Submitted by Verma Sameer on Mon, 12/02/2013 - 12:19
It was one of those corridor conversations a couple of months ago, that led to an introductory session on R, the statistical platform. I was chatting with Foo-nin Ho, professor in the Marketing department at SF State, when he said that some others would be interested as well. I've known that Chris Bettinger has been working with a few others on the use of R on campus, and we also have Stat CORR at SFSU, a group whose aim is to support faculty in their statistical analysis needs. Stat CORR is organized by Richard Harvey, and they use many titles of statistical analysis packages, including R.
My own interest in using R stems from a few different threads. My PhD work was in Decision Sciences at Georgia State University, and that love for statistics never went away! Additionally, students have to use software that the instructor uses, and so instead of using packages like SAS or SPSS, many usually end up settling for Excel. If we used R in our courses, both students and faculty would get access to a powerful package that they can use in class and beyond! R is distributed under a set of Free and Open Source licenses (see http://www.r-project.org/Licenses/).
We finally decided to meet up on November 22, 2013, and given the short notice, it was a small gathering, but nevertheless, the workshop got off the ground. It was led by Chris Bettinger, and attended by faculty and students. We went through a handful of steps:
- We looked at the central repository for R: CRAN
- Install R GUI
- Nuances of Unix vs Windows: How the path to a file can be tricky, so change \ to /
- Chris went on to show us R Studio http://www.rstudio.com/
- We also looked as some examples from the site for Quick-R http://www.statmethods.net/index.html
At the end of the session, we got enough to get started. Chris suggested a handful of books. Here are his recommendations:
Introductory Statistics with R, Peter Dalgaard
This is a good basic introduction to stats using R. You learn how R operates and can comfortably move to advanced texts and topics after getting through this. The first few chapters will seem bewildering because they are about data handling. Get through them and then loop back to them after you finish the book.
Basic Statistics with R, Raykov
If you are teaching a class to people who haven't learned any statistical software previously, then this is a way to get through it. Students will pick up a lot of R along the way, but it won't gel for them the way it will if they go through the Dalgaard text described above.

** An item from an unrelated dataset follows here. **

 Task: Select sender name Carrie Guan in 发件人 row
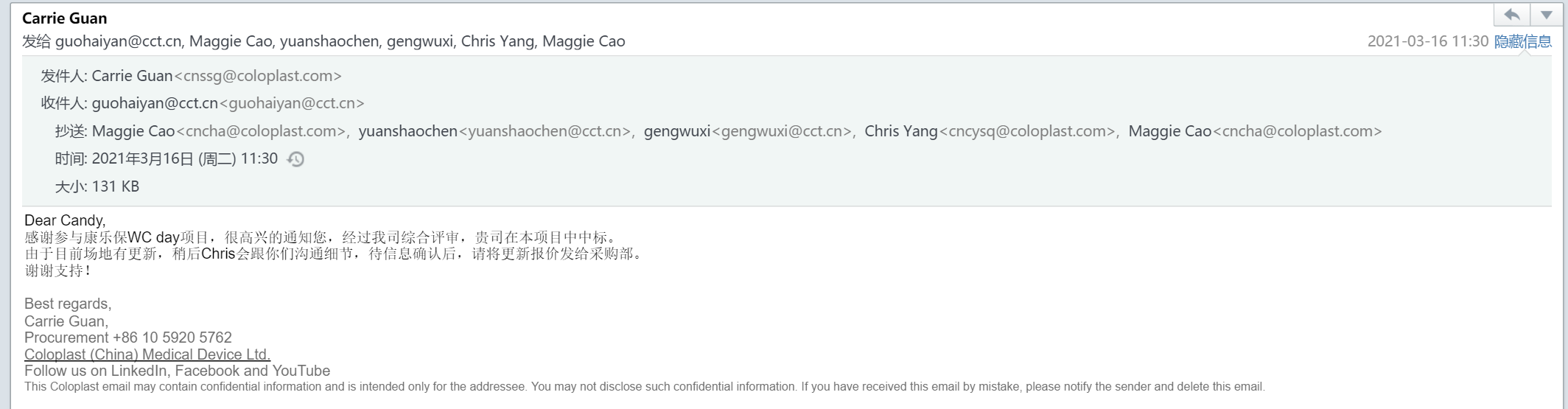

A Handbook of Statistical Analyses Using R, Brian Everitt
Great reference work. You get an easy to use handbook of statistical processes with easy to follow R code (both technical code and examples).
R Graphics Cookbook, Winston Chang
A lot of people use R to do very fancy graphical things. This is the book for that. It assumes you know a bit of R already, especially how to manipulate data (e.g. recode, sort, etc.)
A Beginner’s Guide to R, Alain Zuur
This is the best intro guide for learning about how R handles data. If you know you are going to be using MySQL or PostgreSQL as your data handler and want to use R as your analysis engine, this is a really great, easy to wrap you head around guide to the basics.